Start
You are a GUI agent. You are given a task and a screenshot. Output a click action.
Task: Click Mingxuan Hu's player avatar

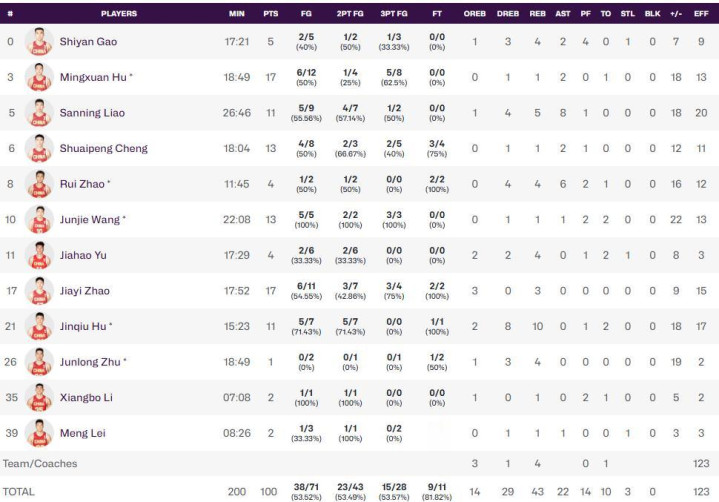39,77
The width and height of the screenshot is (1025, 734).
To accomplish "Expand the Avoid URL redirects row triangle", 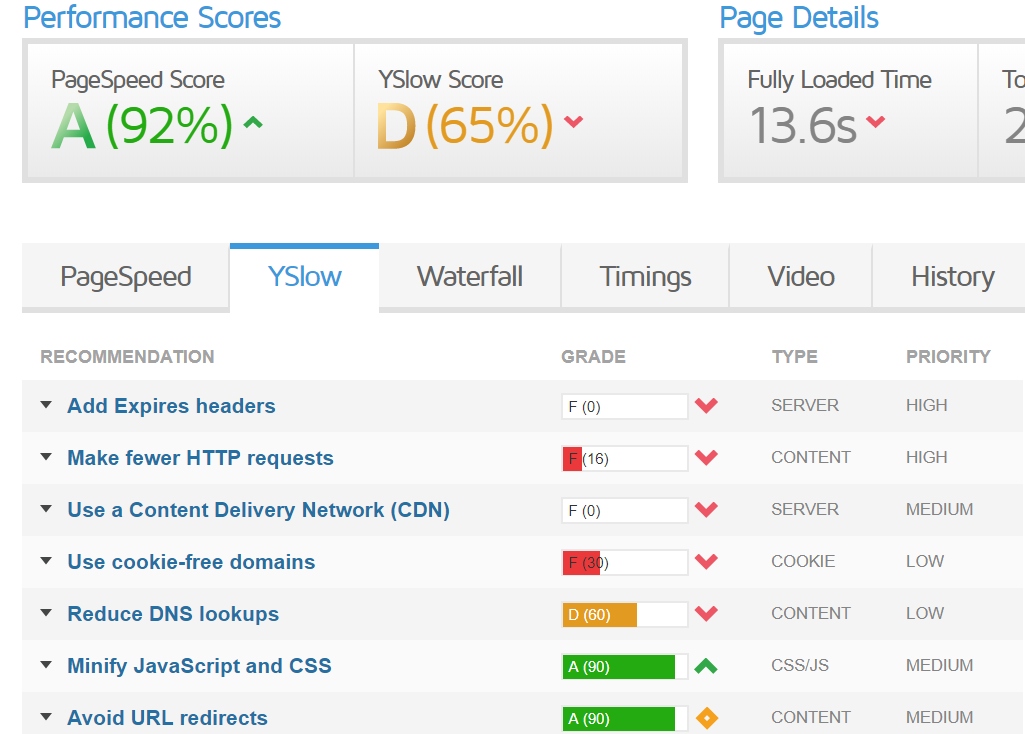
End
### WRITTEN PROBLEM
Please turn the lines of the rows above into a numbered list, leaving out blank lines and pictures.

### TASK RESULT
1. You are a GUI agent. You are given a task and a screenshot. Output a click action.
2. Task: Click Mingxuan Hu's player avatar
3. 39,77
4. The width and height of the screenshot is (1025, 734).
5. To accomplish "Expand the Avoid URL redirects row triangle", 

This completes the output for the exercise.